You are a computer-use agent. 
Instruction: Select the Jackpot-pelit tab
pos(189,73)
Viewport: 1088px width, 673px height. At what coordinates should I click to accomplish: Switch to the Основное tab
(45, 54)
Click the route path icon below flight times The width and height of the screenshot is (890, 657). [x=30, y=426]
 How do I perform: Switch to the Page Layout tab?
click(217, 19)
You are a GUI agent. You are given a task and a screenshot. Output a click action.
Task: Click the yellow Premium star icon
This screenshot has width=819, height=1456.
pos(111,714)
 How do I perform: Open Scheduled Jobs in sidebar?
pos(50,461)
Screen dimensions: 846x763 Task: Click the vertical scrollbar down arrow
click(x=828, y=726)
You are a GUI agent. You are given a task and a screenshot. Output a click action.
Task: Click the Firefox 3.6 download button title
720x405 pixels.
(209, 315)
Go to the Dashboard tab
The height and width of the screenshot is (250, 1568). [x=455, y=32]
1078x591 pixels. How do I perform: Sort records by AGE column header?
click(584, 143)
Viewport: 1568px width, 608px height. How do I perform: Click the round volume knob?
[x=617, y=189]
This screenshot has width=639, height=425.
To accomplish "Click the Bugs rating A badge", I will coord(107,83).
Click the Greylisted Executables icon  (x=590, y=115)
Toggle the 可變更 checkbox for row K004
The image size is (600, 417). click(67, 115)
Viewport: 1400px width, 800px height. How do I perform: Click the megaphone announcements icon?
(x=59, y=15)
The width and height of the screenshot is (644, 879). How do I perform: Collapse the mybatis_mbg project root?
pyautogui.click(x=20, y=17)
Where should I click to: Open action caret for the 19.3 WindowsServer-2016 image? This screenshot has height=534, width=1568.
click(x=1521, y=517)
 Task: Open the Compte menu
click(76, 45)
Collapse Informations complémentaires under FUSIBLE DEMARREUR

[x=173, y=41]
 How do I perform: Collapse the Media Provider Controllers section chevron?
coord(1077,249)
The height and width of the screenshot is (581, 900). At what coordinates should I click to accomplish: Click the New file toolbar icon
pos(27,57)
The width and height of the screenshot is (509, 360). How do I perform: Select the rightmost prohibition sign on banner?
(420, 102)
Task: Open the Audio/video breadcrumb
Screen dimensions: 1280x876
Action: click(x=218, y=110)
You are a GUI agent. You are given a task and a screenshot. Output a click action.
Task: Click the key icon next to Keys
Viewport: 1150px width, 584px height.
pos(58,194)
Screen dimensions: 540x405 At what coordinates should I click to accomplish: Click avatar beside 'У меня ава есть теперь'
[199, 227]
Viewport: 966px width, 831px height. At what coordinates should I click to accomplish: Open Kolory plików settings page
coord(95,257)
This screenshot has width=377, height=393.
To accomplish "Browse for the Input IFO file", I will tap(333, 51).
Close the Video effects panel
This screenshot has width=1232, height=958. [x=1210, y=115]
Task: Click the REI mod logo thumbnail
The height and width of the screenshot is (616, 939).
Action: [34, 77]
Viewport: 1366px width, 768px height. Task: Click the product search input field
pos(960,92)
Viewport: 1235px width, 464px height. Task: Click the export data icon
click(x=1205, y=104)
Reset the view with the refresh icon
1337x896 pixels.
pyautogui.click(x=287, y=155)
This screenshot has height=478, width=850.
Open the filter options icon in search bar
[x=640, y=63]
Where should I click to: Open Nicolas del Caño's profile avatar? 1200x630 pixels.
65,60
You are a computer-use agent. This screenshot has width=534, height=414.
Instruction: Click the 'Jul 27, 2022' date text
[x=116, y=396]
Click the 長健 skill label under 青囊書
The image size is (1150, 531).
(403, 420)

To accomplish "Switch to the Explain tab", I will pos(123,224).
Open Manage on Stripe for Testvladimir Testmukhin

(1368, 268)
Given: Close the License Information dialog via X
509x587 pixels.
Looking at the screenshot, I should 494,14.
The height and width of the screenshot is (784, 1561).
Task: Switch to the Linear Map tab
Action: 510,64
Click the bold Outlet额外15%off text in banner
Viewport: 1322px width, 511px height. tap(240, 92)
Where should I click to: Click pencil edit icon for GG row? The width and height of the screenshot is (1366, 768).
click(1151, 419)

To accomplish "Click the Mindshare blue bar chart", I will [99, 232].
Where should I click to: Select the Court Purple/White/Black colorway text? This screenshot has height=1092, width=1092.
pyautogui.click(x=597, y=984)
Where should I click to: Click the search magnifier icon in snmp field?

────────────────

Print the records above exactly as written.

You are a computer-use agent. 
Instruction: Select the Jackpot-pelit tab
pos(189,73)
Viewport: 1088px width, 673px height. At what coordinates should I click to accomplish: Switch to the Основное tab
(45, 54)
Click the route path icon below flight times The width and height of the screenshot is (890, 657). [x=30, y=426]
 How do I perform: Switch to the Page Layout tab?
click(217, 19)
You are a GUI agent. You are given a task and a screenshot. Output a click action.
Task: Click the yellow Premium star icon
This screenshot has width=819, height=1456.
pos(111,714)
 How do I perform: Open Scheduled Jobs in sidebar?
pos(50,461)
Screen dimensions: 846x763 Task: Click the vertical scrollbar down arrow
click(x=828, y=726)
You are a GUI agent. You are given a task and a screenshot. Output a click action.
Task: Click the Firefox 3.6 download button title
720x405 pixels.
(209, 315)
Go to the Dashboard tab
The height and width of the screenshot is (250, 1568). [x=455, y=32]
1078x591 pixels. How do I perform: Sort records by AGE column header?
click(584, 143)
Viewport: 1568px width, 608px height. How do I perform: Click the round volume knob?
[x=617, y=189]
This screenshot has width=639, height=425.
To accomplish "Click the Bugs rating A badge", I will coord(107,83).
Click the Greylisted Executables icon  (x=590, y=115)
Toggle the 可變更 checkbox for row K004
The image size is (600, 417). click(67, 115)
Viewport: 1400px width, 800px height. How do I perform: Click the megaphone announcements icon?
(x=59, y=15)
The width and height of the screenshot is (644, 879). How do I perform: Collapse the mybatis_mbg project root?
pyautogui.click(x=20, y=17)
Where should I click to: Open action caret for the 19.3 WindowsServer-2016 image? This screenshot has height=534, width=1568.
click(x=1521, y=517)
 Task: Open the Compte menu
click(76, 45)
Collapse Informations complémentaires under FUSIBLE DEMARREUR

[x=173, y=41]
 How do I perform: Collapse the Media Provider Controllers section chevron?
coord(1077,249)
The height and width of the screenshot is (581, 900). At what coordinates should I click to accomplish: Click the New file toolbar icon
pos(27,57)
The width and height of the screenshot is (509, 360). How do I perform: Select the rightmost prohibition sign on banner?
(420, 102)
Task: Open the Audio/video breadcrumb
Screen dimensions: 1280x876
Action: click(x=218, y=110)
You are a GUI agent. You are given a task and a screenshot. Output a click action.
Task: Click the key icon next to Keys
Viewport: 1150px width, 584px height.
pos(58,194)
Screen dimensions: 540x405 At what coordinates should I click to accomplish: Click avatar beside 'У меня ава есть теперь'
[199, 227]
Viewport: 966px width, 831px height. At what coordinates should I click to accomplish: Open Kolory plików settings page
coord(95,257)
This screenshot has width=377, height=393.
To accomplish "Browse for the Input IFO file", I will tap(333, 51).
Close the Video effects panel
This screenshot has width=1232, height=958. [x=1210, y=115]
Task: Click the REI mod logo thumbnail
The height and width of the screenshot is (616, 939).
Action: [34, 77]
Viewport: 1366px width, 768px height. Task: Click the product search input field
pos(960,92)
Viewport: 1235px width, 464px height. Task: Click the export data icon
click(x=1205, y=104)
Reset the view with the refresh icon
1337x896 pixels.
pyautogui.click(x=287, y=155)
This screenshot has height=478, width=850.
Open the filter options icon in search bar
[x=640, y=63]
Where should I click to: Open Nicolas del Caño's profile avatar? 1200x630 pixels.
65,60
You are a computer-use agent. This screenshot has width=534, height=414.
Instruction: Click the 'Jul 27, 2022' date text
[x=116, y=396]
Click the 長健 skill label under 青囊書
The image size is (1150, 531).
(403, 420)

To accomplish "Switch to the Explain tab", I will pos(123,224).
Open Manage on Stripe for Testvladimir Testmukhin

(1368, 268)
Given: Close the License Information dialog via X
509x587 pixels.
Looking at the screenshot, I should 494,14.
The height and width of the screenshot is (784, 1561).
Task: Switch to the Linear Map tab
Action: 510,64
Click the bold Outlet额外15%off text in banner
Viewport: 1322px width, 511px height. tap(240, 92)
Where should I click to: Click pencil edit icon for GG row? The width and height of the screenshot is (1366, 768).
click(1151, 419)

To accomplish "Click the Mindshare blue bar chart", I will [99, 232].
Where should I click to: Select the Court Purple/White/Black colorway text? This screenshot has height=1092, width=1092.
pyautogui.click(x=597, y=984)
Where should I click to: Click the search magnifier icon in snmp field?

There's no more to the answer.